Previously, I had come to the conclusion that Fibro is a metabolic disorder--something like PKU. I also have thought it is tightly tied to female hormones and energy.
Here's my newest conclusion, based on a cursory family study on my very large extended family:
Fibro is genetic, and based on fairly simple genetics, too (as in, it's a trait controlled by a single inherited gene that could be explored using a punnet square--that simple). It moves in a straight line through families, not skipping generations, but is primarily expressed in the women (so it might appear to skip a generation if the father was a carrier). The gene that controls fibro (or genes) are isolated on the X-chromosome. It is a dominant trait (meaning you only have to have it on one of your X-chromosomes to have fibro). The reason I don't think it's on the mitochondria (which you inherit from your mother and which are involved in cellular energy production) is the expected inheritance/expression isn't 100%--not all daughters of fibro sufferers have fibro, even though all children get their mitochondria exclusively from their mothers.

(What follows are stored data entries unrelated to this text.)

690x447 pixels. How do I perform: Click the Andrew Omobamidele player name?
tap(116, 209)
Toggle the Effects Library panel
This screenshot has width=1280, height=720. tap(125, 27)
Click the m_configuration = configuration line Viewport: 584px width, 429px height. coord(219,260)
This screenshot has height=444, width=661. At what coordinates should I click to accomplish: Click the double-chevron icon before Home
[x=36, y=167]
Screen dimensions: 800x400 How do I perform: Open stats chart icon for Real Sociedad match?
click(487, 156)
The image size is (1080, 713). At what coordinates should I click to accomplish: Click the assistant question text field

I suspect the expression of it is hormone-dependent (somehow triggered by/fed by/attached to estrogen, estrogen production, estrogen processing, estrogen receptors? Or perhaps another predominantly female hormone, like oxytocin?--there are ways to begin exploring this. For example, find the men who claim to have fibro and see if their hormones are out of balance, with high levels of the "female" hormones, since all people have at least trace amounts of both "male" and "female" hormones). Why attached to hormones somehow? It's primarily expressed only in women, and the symptoms very clearly interact with a woman's hormones (in fact, my mom's fibro got a LOT worse after her doctor prescribed estrogen pills when she hit menopause, but my grandmother's seems to have stayed the same or even gotten better after menopause).
In my mom's family, I suspect both her parents were carriers (the stories that they tell of her paternal grandmother sound like fibro behaviors to me), which is why she and all her many sisters appear to have fibro, even though not all her aunts or female cousins or female nieces do. In the rest of the family, it appears to follow the simple ratios you'd expect from a dominant gene using mendelian genetics.
Mom's family is particularly suited to a genetic study of fibro, actually. It is strongly expressed in multiple generations, and there are MANY women in each of those generations. My mom's mother came from a family with 17 children and my mom's father came from a large family (although not that large), too. Each of those children had many children, and each of those has had many children (3 or more). So there are a LOT of people to test and compare, some of whom have fibro and some of whom don't. (My mom has something like 100 first cousins on just one side, and I have 35 on her side). Interestingly, I have a large family on my dad's side, too, and none of my 35 cousins on that side claim to have fibro. (I vaguely recall my paternal grandmother saying her sister had fibro, but my grandmother did NOT, so my dad wouldn't be a carrier, which would explain the ratios in my immediate family, with half the girls having it and half not).
Somebody with more expertise and funding than I have should do the research. If I'm right, it would be a huge breakthrough for fibro research, which is still hovering in the "no, it's just female hysteria--it's all in your mind" realm. If they could find the actual gene that controls it, that wouldn't cure it, but it would be a huge step forward. Even if I'm wrong, that would be a huge breakthrough. The more things you can eliminate, the closer you are to the truth.